Aux critères permettant de définir les grandes tendances des faciès culturels de cette période (Ahrensbourgien, Belloisien, Laborien), viennent s'ajouter des éléments très intéressants voire inédits en France. L'un d'entre eux concerne la culture matérielle avec, pour la première fois dans ce type d'assemblage lithique, la présence conjointe des classiques grandes lames régulières et des petites armatures issues d'une production de lamelles. Les premières, de grande dimension, semblent avoir été utilisées brutes ou parfois transformées en outils (grattoirs, burins). Les secondes sont réservées à la fabrication d'armatures de traits. Un autre point important intéresse les matériaux employés. En effet, un premier examen de la série lithique montre un approvisionnement en matières premières varié, avec au moins sept matériaux siliceux utilisés dont certains locaux et d'autres aux gîtes encore inconnus. Le grès et le calcaire sont quant à eux employés pour la fabrication des percuteurs tendres propres au mode de débitage identifié sur le site. Ce constat est inhabituel en contexte d'atelier Belloisien et étaye l'hypothèse d'une aire d'habitat, déjà supposée à partir de la présence des outils. De même, les lames supposées de première intention (lames régulières à deux bords parallèles et profil rectiligne) sont nombreuses à Calleville alors qu'elles sont rares sur les ateliers proprement dits.
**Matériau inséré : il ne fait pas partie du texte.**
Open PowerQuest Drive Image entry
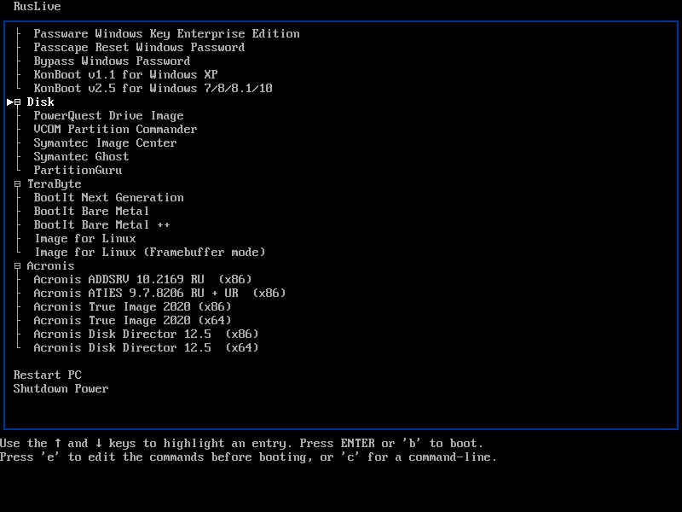point(108,116)
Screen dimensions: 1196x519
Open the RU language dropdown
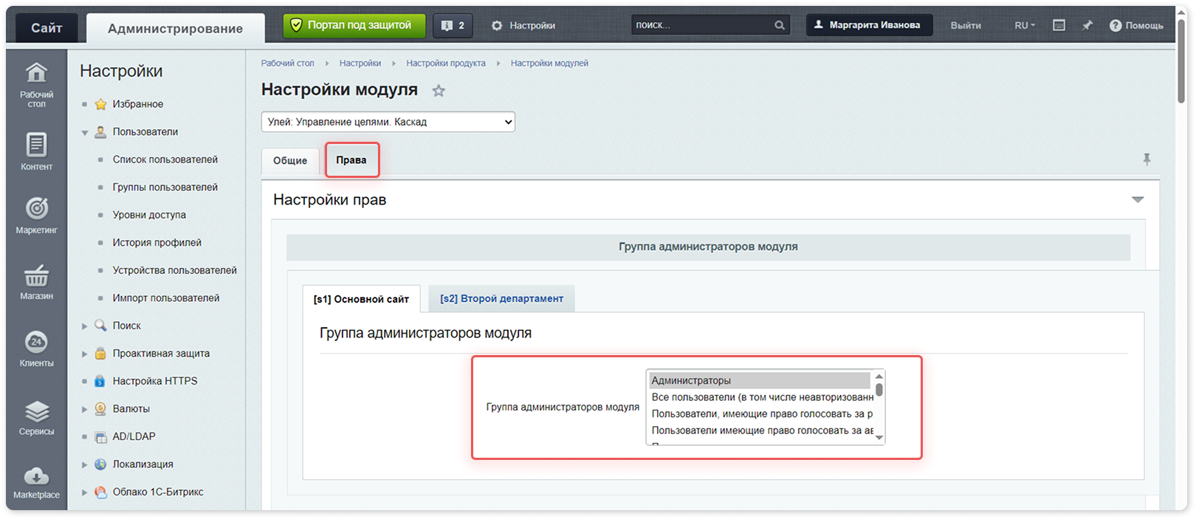(x=1025, y=25)
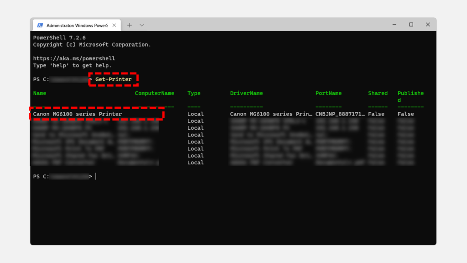The width and height of the screenshot is (467, 263).
Task: Click the CNBJNP port name value
Action: point(340,114)
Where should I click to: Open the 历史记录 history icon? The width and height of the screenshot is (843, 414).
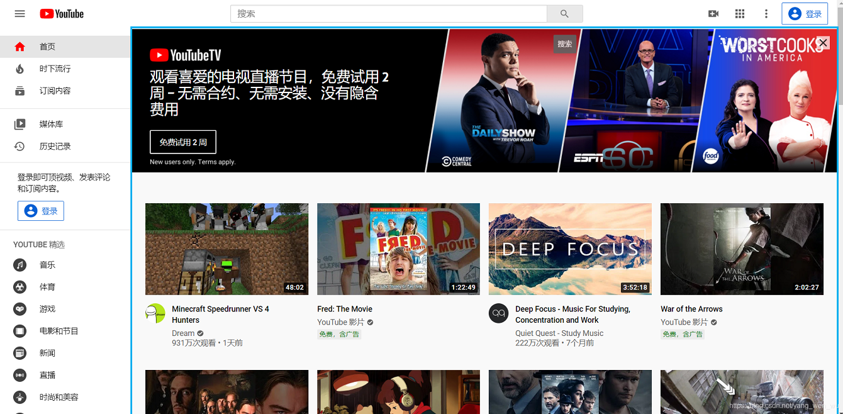pos(20,147)
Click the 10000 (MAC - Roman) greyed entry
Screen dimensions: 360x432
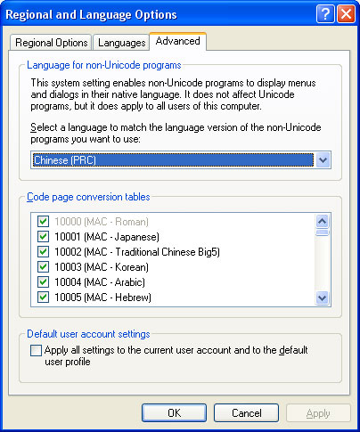tap(102, 222)
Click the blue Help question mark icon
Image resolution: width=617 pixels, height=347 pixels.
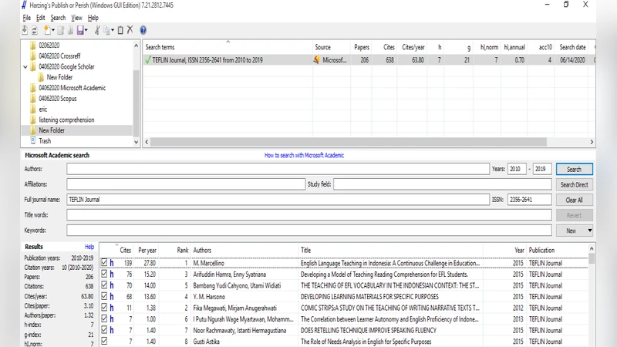143,30
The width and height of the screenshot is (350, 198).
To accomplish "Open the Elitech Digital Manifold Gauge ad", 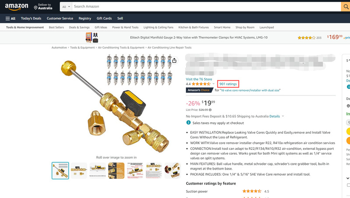I will pos(199,37).
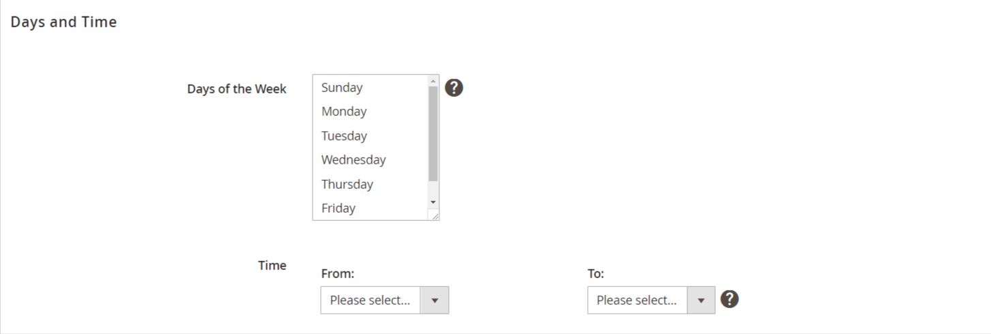Click the arrow button of the From dropdown

tap(435, 300)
Leur obtention au percuteur de pierre tendre demande une bonne gestion du volume et des procédés techniques élaborés, ce dont témoignent les nucléus (ouvertures des plans de frappe opposés, réaménagement des convexités par des néocrêtes et recadrage des nervures guides par enlèvements de produits laminaires et lamellaires). Ce mode de débitage révèle un savoir-faire technique élevé, avec des objectifs précis pour la production de supports laminaires standardisés. Tous les déchets issus de la fabrication de ces lames sont présents sur le site et nous renseignent sur les modes opératoires mis en oeuvre. Les armatures sont d'un type totalement inédit dans la panoplie des assemblages lithiques du Dryas récent. Elles sont réalisées sur des lamelles régulières à profil rectiligne et présentent une troncature oblique concave en partie mésiale du support. La seule référence connue pour ce type de pointe en contexte épipaléolithique se trouve sur le site d'Usbridge, au sud de l'Angleterre.

Dans l'état actuel de l'étude, la répartition spatiale des vestiges semble refléter une véritable organisation, avec des zones de rejet et de probables postes de débitage, argument supplémentaire pour interpréter le site comme étant un véritable habitat. On regrettera cependant l'absence totale d'éléments de faune. La série lithique récoltée compte environ 3500 pièces réparties sur 150 m, dont une trentaine d'armatures et autant d'outils domestiques.
Un premier bilan nous permet de faire du site de Calleville un gisement majeur qui devrait permettre de répondre à certaines problématiques régionales voire européennes que pose aujourd'hui la transition entre la fin du Pléistocène supérieur (Paléolithique supérieur final) et le début de l'Holocène (Mésolithique ancien), aux alentours de 10 000 av. J.-C.